===== AVAILABLE DATA =====

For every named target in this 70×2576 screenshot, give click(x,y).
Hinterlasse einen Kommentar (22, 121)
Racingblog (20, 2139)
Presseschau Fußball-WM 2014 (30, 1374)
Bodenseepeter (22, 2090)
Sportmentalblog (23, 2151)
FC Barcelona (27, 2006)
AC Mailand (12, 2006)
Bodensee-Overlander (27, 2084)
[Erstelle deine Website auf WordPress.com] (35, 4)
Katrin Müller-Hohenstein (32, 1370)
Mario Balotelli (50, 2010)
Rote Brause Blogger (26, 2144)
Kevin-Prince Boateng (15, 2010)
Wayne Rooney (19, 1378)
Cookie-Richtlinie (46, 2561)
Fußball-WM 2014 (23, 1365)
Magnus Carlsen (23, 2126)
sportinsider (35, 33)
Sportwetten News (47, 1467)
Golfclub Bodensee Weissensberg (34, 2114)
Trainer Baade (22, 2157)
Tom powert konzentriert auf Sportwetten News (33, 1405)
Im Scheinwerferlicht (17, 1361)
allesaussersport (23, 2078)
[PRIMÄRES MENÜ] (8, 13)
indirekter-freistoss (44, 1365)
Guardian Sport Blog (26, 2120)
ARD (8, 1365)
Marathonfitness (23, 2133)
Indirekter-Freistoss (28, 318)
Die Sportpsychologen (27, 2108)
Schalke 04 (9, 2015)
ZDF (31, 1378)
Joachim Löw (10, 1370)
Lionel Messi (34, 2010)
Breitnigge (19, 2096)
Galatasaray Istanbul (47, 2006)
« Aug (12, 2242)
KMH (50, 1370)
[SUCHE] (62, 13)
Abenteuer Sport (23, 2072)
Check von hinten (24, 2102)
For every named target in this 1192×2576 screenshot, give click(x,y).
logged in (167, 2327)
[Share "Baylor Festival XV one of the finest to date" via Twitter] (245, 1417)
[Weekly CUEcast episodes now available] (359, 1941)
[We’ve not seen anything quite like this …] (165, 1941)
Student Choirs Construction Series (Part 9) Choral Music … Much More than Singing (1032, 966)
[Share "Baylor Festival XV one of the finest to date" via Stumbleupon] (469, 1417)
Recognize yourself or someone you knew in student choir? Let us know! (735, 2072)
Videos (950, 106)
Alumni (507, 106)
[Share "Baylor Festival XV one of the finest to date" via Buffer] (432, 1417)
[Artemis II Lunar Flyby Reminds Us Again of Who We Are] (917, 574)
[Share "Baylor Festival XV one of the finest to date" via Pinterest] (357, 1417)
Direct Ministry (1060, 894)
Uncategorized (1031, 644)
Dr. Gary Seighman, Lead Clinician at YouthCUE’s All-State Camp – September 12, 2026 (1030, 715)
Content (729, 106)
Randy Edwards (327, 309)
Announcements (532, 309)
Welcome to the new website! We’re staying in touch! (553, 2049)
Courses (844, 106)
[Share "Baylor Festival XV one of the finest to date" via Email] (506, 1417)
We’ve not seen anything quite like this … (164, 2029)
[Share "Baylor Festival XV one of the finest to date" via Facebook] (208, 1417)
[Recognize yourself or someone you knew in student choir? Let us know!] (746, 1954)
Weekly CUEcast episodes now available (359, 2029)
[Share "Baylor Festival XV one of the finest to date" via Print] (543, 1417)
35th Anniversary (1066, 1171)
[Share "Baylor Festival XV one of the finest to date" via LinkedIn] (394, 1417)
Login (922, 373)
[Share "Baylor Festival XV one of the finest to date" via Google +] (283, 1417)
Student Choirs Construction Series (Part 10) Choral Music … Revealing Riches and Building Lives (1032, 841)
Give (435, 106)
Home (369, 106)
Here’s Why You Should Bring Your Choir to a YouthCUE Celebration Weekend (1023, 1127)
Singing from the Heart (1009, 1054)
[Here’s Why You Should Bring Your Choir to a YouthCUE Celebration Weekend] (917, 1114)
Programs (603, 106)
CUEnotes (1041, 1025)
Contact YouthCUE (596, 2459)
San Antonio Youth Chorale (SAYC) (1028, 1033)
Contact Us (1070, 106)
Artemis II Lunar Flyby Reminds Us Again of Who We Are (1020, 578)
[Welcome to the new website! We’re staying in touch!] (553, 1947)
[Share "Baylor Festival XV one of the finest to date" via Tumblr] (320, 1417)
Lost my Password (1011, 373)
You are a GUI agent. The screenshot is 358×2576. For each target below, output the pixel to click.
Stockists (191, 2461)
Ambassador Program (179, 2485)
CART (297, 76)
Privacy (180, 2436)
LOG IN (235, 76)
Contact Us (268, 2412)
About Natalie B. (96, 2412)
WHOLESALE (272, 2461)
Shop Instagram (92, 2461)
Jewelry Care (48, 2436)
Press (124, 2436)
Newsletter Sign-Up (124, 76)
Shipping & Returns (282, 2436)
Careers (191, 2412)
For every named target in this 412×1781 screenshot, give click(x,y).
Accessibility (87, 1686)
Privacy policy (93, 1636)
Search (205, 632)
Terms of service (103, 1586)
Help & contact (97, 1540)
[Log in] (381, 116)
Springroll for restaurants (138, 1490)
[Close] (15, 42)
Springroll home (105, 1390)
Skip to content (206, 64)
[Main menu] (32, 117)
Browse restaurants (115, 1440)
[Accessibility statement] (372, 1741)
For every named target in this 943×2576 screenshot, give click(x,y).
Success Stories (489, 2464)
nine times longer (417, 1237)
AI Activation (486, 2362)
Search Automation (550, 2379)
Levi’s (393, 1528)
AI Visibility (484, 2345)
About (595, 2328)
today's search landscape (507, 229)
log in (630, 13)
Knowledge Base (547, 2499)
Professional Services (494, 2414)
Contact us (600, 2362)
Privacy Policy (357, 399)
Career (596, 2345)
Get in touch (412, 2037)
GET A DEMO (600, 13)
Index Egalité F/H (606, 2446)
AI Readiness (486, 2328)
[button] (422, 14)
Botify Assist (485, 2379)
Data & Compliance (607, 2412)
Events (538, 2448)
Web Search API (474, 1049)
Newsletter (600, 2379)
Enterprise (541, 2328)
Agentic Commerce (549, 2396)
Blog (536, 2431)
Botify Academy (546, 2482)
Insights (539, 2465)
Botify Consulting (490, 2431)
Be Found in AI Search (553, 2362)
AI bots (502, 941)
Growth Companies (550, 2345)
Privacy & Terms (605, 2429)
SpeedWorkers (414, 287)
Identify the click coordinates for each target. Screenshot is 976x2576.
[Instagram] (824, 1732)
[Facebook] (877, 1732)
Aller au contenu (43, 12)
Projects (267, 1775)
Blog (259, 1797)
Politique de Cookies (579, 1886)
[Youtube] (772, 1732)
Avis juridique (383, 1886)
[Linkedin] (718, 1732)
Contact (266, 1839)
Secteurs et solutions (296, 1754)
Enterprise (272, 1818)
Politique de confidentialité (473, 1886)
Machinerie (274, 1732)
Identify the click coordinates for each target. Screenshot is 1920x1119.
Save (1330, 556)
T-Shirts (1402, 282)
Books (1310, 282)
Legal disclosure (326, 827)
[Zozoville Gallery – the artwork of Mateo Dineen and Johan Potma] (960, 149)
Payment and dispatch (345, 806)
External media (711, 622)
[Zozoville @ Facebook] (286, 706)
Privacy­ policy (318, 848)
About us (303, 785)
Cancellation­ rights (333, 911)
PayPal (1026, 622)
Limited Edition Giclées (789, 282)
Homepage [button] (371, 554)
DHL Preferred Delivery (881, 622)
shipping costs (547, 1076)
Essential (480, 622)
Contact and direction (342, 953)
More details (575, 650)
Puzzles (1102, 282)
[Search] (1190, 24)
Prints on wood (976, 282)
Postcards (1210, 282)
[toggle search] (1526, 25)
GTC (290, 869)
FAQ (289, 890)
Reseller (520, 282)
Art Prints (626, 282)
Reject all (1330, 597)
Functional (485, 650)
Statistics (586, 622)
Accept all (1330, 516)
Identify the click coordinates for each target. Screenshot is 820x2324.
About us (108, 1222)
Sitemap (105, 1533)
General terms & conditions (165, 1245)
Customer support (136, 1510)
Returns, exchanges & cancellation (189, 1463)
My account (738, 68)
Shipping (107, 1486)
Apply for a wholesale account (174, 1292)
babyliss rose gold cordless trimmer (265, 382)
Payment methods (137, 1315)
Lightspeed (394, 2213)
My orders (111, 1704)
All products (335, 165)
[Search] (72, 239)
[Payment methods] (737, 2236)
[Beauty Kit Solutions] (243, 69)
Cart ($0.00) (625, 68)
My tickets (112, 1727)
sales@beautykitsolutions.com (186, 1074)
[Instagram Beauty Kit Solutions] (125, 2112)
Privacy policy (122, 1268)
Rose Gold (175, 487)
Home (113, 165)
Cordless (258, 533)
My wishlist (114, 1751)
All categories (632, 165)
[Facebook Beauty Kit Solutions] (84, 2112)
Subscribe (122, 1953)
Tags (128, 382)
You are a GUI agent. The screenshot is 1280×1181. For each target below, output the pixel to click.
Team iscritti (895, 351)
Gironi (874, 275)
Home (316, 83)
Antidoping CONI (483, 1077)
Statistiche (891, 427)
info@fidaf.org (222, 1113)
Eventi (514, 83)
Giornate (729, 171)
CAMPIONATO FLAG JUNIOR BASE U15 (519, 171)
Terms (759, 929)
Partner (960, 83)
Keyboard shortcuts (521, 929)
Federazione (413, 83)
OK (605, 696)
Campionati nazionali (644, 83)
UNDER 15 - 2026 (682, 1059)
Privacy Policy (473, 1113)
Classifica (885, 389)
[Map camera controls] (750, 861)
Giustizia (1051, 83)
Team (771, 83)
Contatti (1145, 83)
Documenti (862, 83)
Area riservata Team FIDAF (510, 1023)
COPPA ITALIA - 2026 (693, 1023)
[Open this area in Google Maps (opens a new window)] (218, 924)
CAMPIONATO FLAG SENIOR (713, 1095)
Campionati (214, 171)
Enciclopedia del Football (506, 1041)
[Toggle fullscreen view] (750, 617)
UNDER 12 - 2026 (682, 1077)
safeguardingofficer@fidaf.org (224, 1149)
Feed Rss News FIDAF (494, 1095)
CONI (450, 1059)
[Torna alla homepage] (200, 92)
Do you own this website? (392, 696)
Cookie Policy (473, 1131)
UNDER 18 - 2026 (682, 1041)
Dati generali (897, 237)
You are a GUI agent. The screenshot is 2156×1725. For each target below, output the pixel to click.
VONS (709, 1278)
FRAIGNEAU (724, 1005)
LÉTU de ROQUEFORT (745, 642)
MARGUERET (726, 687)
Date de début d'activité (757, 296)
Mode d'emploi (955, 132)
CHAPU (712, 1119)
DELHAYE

=====

ACTION ITEM: Beginning at the top of the records above, transcribe each line exactly up to and including the line that holds "Trainer Baade (22, 2157)".

SOLUTION:
For every named target in this 70×2576 screenshot, give click(x,y).
Hinterlasse einen Kommentar (22, 121)
Racingblog (20, 2139)
Presseschau Fußball-WM 2014 (30, 1374)
Bodenseepeter (22, 2090)
Sportmentalblog (23, 2151)
FC Barcelona (27, 2006)
AC Mailand (12, 2006)
Bodensee-Overlander (27, 2084)
[Erstelle deine Website auf WordPress.com] (35, 4)
Katrin Müller-Hohenstein (32, 1370)
Mario Balotelli (50, 2010)
Rote Brause Blogger (26, 2144)
Kevin-Prince Boateng (15, 2010)
Wayne Rooney (19, 1378)
Cookie-Richtlinie (46, 2561)
Fußball-WM 2014 (23, 1365)
Magnus Carlsen (23, 2126)
sportinsider (35, 33)
Sportwetten News (47, 1467)
Golfclub Bodensee Weissensberg (34, 2114)
Trainer Baade (22, 2157)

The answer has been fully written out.